Em 30 de abril deste ano, sete homens - todos armados - assassinaram a tiros um adolescente de 16 anos na comunidade do Córrego do Eucalipto, localizada em Nova Descoberta. Uma mulher de 33 anos e um homem de 50 também foram baleados durante a confusão, mas sobreviveram. Na mesma semana, três suspeitos foram presos, mas motivação do crime não foi revelada. Questionada, a Polícia Civil não informou quantas das 11 mortes foram solucionadas no bairro.

A SDS afirma que há "ação integrada de policiamento ostensivo, especializado, operações de repressão qualificada, cumprimento de mandados e desarticulação de quadrilhas". Mesmo com esse reforço de policiamento, dito pela SDS, moradores continuam temerosos. Cadeados reforçados e câmeras podem ser vistos com facilidade nos imóveis.

VIOLÊNCIA - THIAGO LUCAS/ ARTES JC

O aposentado Edmilson Paixão é um dos que tomou medidas de segurança. "E sair à noite a gente não sai mais por causa da violência", diz.

Para a socióloga e coordenadora do Gabinete Assessoria Jurídica Organizações Populares (Gajop), Edna Jatobá, o aumento da violência não é solucionado apenas com repressão da polícia. "A pandemia aumentou a desigualdade e a pobreza, que historicamente atingem primeiro as cidades com mais de 100 mil habitantes. A pobreza eleva a violência, porque muita gente entra para o mundo das drogas para sobreviver."
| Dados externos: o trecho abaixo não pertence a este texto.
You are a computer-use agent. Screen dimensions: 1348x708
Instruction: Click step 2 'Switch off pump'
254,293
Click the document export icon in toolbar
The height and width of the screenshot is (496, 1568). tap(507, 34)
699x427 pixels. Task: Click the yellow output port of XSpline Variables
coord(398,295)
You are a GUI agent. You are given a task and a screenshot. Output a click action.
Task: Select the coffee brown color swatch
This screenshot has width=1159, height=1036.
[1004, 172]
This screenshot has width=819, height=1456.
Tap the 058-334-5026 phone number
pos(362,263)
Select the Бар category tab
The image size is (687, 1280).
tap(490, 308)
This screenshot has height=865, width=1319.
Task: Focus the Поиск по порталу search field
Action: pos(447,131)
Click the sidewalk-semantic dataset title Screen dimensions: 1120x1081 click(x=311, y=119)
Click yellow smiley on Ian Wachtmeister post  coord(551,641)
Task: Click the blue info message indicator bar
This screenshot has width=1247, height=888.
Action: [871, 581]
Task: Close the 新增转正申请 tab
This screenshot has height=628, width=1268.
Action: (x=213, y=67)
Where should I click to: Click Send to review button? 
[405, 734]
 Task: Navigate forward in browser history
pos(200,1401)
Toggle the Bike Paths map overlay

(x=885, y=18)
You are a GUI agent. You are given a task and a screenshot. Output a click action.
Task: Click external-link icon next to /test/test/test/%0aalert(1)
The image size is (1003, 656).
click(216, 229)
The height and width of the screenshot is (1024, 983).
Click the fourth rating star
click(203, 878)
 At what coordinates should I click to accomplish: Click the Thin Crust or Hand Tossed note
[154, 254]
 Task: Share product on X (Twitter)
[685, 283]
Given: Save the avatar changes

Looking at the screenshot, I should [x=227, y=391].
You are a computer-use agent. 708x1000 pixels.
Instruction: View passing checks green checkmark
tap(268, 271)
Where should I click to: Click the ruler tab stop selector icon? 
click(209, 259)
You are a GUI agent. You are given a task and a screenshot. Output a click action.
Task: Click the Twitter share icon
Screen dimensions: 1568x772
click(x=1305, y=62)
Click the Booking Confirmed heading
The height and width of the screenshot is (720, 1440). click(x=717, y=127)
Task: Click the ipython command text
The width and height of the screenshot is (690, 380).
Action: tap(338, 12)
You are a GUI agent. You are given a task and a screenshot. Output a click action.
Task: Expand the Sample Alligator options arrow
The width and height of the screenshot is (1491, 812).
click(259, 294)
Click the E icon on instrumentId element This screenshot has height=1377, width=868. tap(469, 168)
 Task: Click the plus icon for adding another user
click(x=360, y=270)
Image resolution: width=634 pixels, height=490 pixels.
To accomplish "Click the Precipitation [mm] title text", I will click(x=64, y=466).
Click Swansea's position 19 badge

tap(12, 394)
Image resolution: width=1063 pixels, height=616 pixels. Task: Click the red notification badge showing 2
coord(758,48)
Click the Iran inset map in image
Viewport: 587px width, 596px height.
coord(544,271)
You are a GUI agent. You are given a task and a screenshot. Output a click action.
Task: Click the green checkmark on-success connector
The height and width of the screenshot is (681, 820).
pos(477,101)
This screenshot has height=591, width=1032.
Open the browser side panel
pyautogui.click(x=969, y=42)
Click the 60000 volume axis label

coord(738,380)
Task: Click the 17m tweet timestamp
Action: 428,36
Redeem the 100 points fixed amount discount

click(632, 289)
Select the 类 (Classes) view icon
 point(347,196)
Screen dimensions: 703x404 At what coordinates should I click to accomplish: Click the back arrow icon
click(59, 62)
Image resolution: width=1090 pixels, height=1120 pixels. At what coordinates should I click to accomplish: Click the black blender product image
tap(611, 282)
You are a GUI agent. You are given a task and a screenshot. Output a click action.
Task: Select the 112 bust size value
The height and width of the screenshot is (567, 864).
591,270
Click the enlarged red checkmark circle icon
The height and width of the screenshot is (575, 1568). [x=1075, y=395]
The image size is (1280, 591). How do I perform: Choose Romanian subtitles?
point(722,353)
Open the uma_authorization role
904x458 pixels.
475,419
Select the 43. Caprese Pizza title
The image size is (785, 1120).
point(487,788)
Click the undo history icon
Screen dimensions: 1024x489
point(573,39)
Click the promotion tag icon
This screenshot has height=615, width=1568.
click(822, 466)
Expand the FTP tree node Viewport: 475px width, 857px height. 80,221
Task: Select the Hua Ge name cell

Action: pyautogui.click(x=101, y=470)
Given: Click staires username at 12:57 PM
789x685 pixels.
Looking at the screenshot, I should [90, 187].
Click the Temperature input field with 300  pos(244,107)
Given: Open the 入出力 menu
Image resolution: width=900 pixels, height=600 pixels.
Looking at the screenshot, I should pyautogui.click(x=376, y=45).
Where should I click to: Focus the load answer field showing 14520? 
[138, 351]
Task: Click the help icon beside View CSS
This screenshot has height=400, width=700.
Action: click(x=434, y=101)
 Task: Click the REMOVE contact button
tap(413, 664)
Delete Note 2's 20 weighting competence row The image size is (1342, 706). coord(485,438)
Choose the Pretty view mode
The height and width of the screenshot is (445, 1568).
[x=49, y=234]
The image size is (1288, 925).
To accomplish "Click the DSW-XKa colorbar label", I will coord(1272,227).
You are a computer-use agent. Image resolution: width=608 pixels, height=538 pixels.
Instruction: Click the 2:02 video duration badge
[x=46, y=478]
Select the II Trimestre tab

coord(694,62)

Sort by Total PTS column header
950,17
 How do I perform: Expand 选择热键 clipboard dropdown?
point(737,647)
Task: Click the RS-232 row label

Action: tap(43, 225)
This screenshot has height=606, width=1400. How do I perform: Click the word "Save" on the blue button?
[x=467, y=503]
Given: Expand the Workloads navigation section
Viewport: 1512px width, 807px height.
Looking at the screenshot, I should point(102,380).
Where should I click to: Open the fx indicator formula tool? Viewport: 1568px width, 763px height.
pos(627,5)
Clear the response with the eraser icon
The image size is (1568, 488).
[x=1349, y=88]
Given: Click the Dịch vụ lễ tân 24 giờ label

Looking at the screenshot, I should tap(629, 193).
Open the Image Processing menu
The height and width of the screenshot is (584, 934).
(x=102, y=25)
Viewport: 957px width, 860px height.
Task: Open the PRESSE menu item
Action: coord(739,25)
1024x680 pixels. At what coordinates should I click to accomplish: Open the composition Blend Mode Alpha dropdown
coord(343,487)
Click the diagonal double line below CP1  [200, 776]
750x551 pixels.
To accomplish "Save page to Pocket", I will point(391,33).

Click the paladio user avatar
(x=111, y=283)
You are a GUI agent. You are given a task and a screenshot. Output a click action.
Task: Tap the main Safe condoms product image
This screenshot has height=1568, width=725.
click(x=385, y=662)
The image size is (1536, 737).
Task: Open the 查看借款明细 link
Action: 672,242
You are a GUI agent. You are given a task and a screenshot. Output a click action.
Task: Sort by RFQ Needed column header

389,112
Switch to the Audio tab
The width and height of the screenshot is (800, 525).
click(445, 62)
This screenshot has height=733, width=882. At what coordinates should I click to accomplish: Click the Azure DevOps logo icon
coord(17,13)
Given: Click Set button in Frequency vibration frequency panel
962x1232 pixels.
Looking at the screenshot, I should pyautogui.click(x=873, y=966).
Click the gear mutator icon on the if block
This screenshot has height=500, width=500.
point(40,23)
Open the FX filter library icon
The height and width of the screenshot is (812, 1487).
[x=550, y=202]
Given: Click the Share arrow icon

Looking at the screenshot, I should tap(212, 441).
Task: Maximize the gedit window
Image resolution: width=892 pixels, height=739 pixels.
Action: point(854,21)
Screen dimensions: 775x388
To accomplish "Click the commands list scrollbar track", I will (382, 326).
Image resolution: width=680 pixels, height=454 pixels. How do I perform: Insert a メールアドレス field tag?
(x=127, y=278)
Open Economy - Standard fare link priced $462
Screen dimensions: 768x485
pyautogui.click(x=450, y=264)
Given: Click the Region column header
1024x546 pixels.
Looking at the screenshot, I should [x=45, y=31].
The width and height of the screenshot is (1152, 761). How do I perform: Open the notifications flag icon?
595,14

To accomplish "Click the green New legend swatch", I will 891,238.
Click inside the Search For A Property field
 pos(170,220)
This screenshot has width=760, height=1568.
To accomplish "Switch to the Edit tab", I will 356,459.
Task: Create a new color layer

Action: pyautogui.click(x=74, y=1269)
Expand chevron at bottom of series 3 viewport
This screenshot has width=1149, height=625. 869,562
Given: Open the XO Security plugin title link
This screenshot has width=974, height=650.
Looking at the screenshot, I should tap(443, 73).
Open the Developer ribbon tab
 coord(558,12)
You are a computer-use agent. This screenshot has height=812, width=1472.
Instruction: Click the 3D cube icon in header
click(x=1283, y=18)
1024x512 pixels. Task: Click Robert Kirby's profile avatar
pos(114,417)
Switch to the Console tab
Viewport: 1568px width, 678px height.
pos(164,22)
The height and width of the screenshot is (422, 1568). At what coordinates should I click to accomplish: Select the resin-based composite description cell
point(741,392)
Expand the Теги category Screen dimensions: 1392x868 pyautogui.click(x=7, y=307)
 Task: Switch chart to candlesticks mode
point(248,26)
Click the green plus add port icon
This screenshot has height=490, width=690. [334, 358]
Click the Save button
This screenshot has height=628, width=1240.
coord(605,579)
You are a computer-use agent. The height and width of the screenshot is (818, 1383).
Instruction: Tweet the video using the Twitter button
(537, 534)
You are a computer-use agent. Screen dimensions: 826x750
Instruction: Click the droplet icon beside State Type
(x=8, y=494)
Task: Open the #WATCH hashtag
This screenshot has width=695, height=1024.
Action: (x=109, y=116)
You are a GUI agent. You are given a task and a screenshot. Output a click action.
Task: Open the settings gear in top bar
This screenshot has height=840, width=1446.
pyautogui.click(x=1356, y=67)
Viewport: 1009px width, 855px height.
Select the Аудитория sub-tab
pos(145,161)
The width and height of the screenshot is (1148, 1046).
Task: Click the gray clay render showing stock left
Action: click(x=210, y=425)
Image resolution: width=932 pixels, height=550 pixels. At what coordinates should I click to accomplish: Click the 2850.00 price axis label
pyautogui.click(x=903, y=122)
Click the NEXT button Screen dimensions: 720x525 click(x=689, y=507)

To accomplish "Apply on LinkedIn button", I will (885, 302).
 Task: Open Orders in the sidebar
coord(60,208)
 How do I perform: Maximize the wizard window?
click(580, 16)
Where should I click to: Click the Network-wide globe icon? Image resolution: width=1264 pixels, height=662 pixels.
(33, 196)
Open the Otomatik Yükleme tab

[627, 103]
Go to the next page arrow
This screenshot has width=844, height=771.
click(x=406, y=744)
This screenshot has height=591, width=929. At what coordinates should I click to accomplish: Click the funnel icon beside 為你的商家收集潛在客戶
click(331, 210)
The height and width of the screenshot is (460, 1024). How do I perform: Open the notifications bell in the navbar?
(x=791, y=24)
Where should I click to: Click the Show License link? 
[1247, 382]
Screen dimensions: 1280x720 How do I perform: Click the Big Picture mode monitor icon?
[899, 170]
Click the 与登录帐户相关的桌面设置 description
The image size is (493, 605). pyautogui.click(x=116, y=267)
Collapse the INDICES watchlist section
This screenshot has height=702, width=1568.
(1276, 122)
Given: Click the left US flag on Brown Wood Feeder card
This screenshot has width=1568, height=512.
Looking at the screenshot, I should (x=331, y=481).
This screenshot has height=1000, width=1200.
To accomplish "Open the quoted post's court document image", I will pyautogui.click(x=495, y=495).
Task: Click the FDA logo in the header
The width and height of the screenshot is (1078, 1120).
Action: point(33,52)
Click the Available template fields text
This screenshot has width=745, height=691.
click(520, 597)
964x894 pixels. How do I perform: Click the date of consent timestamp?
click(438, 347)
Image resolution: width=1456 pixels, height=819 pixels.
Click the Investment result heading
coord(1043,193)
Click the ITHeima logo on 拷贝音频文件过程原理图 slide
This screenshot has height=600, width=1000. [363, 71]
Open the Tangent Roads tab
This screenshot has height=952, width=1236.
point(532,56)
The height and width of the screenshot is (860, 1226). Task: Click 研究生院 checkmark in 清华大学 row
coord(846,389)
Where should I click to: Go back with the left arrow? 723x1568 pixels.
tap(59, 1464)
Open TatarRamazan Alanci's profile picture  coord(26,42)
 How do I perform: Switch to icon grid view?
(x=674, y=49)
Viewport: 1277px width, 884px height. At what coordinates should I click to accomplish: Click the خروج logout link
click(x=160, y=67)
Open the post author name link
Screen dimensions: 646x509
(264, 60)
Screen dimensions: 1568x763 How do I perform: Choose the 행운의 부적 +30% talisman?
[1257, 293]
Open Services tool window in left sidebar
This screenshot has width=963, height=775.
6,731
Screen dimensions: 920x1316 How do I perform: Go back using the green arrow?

Em meio à situação de vulnerabilidade social, o Movimento Pró-Criança, instituição sem fins lucrativos vinculada à Arquidiocese de Olinda e Recife, vai oferecer cursos gratuitos no bairro. Como primeira iniciativa, haverá aulas de capoeira para crianças e adolescentes com idades entre 7 e 17 anos, em parceria com a Paróquia Nossa Senhor de Lourdes. A previsão é de que curso comece no próximo mês.

"É uma forma de garantir, à criança e ao adolescente, cidadania, protagonismo e transformação social", diz Betânia Miranda, assistente social da entidade.